Teams compete in a software design and a gaming section; each team is required to do a presentation (involving all team members) to a panel of judges drawn from the media, industry, science councils and government. Criteria are applied strictly to assess the success by which students are able to turn ideas into applications that can make a difference to the world.
Participants in the software design category were vying for a chance to participate in the Worldwide Imagine Cup competition planned for Sydney, Australia in 2012. Among them was The Elite, a group of enthusiastic computer science students who were chosen by the University of Pretoria (UP) to enter their final-year project, CorrectoSpecto: Monitoring the use of controlled substances, for the competition.

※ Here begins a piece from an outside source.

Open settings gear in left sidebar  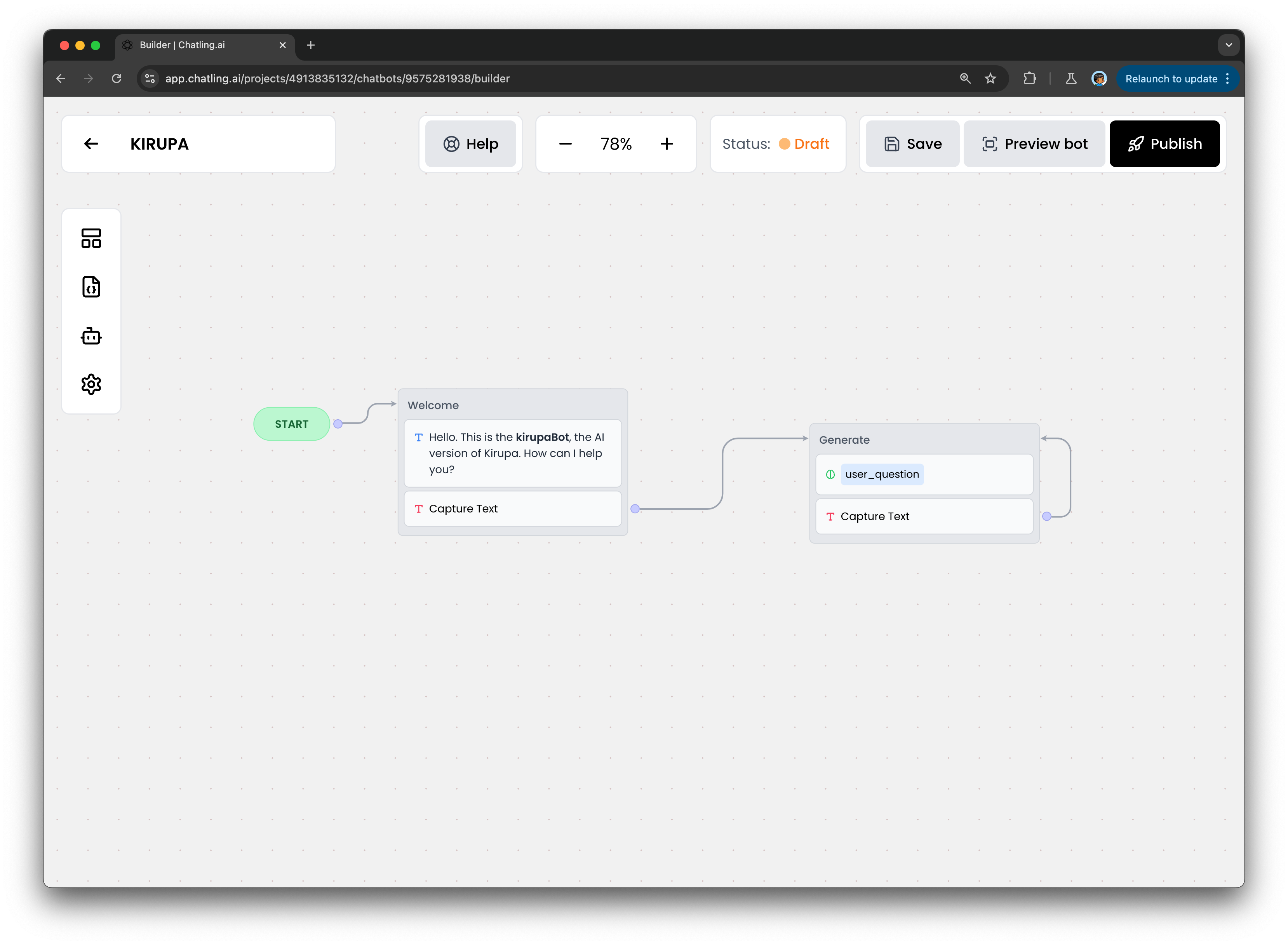91,384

The CSIR’s Andrew Smith, a researcher in the CSIR’s Internet of Things engineering group, was the ‘client’ for UP students Musa Nkosi (team motivator and programmer), Nkosinathi Mphalala (research and development), Masego Mpshe (system analyst and designer), Percy Rapudi (project manager and programmer), Lloyed Phakula, and Katlego Setsiba (project manager and programmer), whose ingenuity was tested in coming up with a system for monitoring the access of prescribed medication for patients. Smith explains, “My year-long involvement with this team was a most satisfying experience. Apart from putting forward the project, my role was to help them crystallise the outcome through regular interaction and discussion. It was an interactive relationship to explore new and novel concepts: I learnt as much from them as I hope they did from me!

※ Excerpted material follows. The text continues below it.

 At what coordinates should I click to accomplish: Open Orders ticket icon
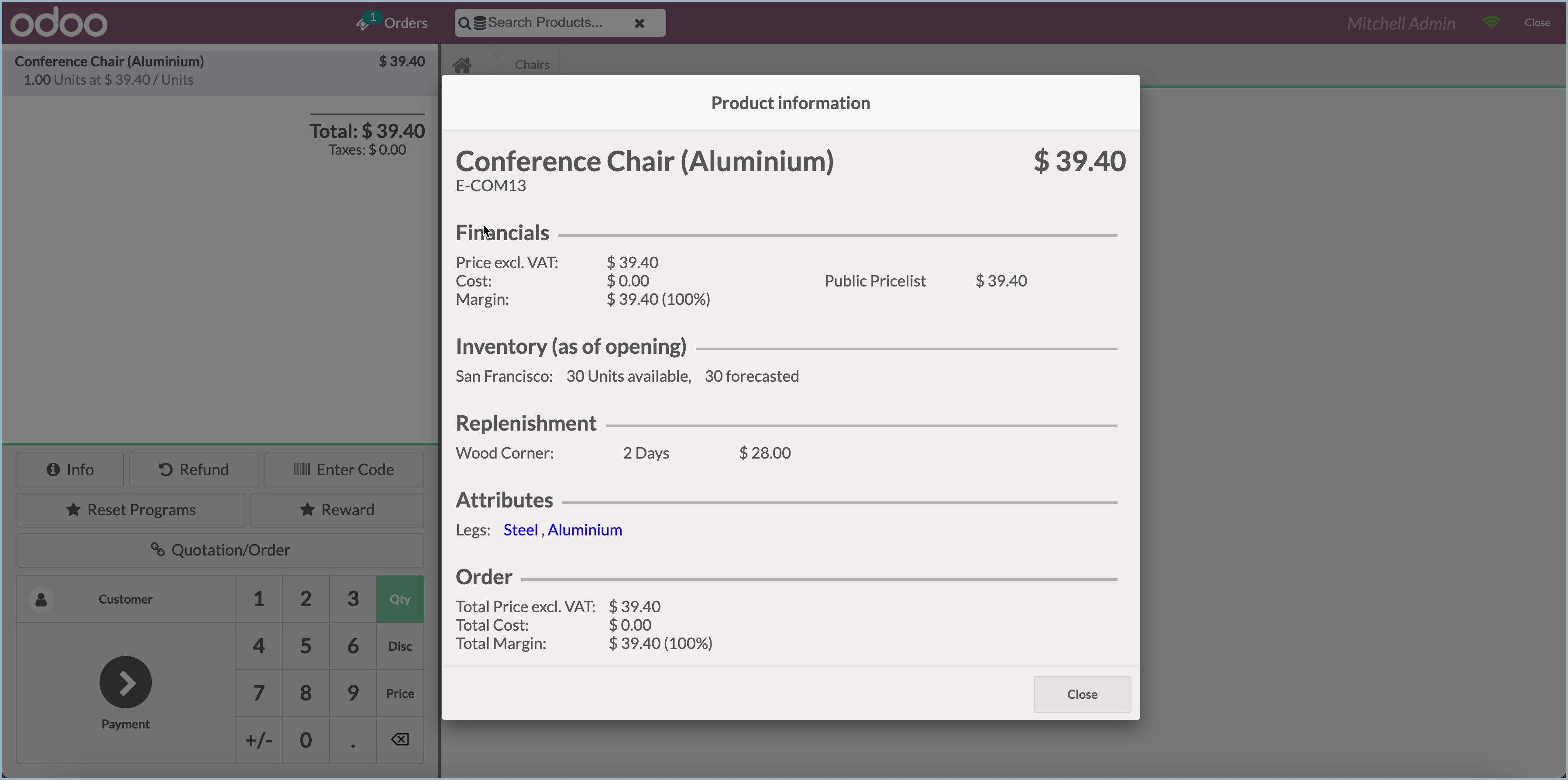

“I am very pleased that they advanced to the Imagine Cup SA 2011 local finals, which gave them an excellent opportunity to showcase their innovation to industry. I was a proud and a passive observer during their presentation that went very well.”
Smith was also a judge in the Game Design & Development category at the Imagine Cup SA 2011 local finals. During 2011, he mentored a second UP team, IntelliSoft, whose project, TangibleControl, won the departmental prize for best human computer interaction. IntelliSoft did not participate in Imagine Cup.
The winner of the Imagine Cup SA 2011 local finals was Asclepius, with sole member Duncan Leibstein of the University of Johannesburg. His project was titled, ‘Detecting tuberculosis in chest radiographs using image processing techniques’.